Queen mengadu kepada Mitha sambil menangis pilu, Mitha yang prihatin, berusaha menenangkan sahabatnya itu.
"Tenangkan lah dirimu, Queen." Mitha memeluk erat Queen.
"Aku sakit hati, Mit. Sudah jelas-jelas dia yang menyakiti dan merusak hidupku, tapi dia justru menuduhku dengan sekejam itu. Aku benci dia! Aku benci dia, Mitha!" Queen meluapkan emosinya sambil sesenggukan.

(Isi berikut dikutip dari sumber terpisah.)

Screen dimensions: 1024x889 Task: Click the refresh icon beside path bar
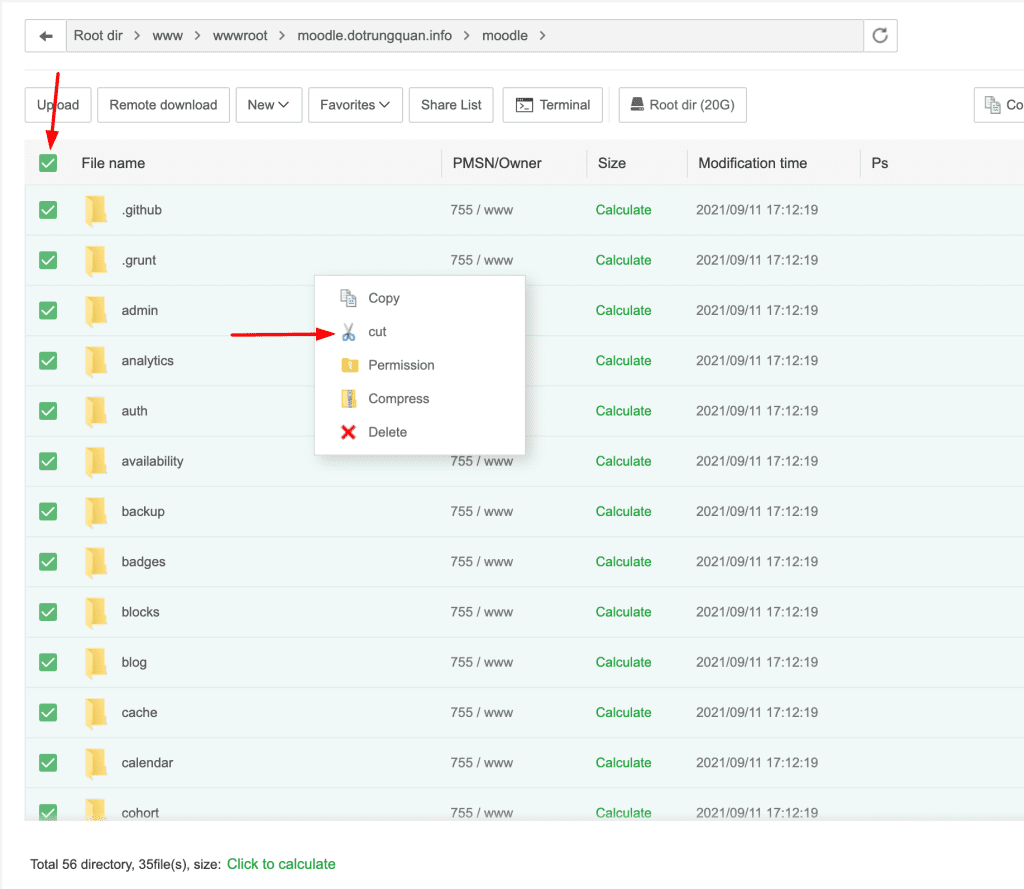pos(880,36)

"Iya, kau boleh membencinya. Tapi tenangkan dirimu dulu. Jangan seperti ini!" Mitha mengelus punggung Queen dengan lembut.
Queen menarik dirinya dan menghapus jejak-jejak air mata di pipinya.
"Sekarang apa yang akan kau lakukan? Aku rasa dia pasti tidak akan berhenti mengganggumu, mengingat ancamannya itu." Tanya Mitha cemas.
"Aku tidak takut dengan ancamannya. Aku bersumpah akan melawannya dengan tanganku sendiri dan aku tidak akan membiarkan lelaki biadab sepertinya mengusik hidupku."
"Tapi kau harus tetap berhati-hati! Kita tidak tahu apa yang akan dia lakukan selanjutnya. Jadi waspadalah!" Mitha memandang cemas Queen.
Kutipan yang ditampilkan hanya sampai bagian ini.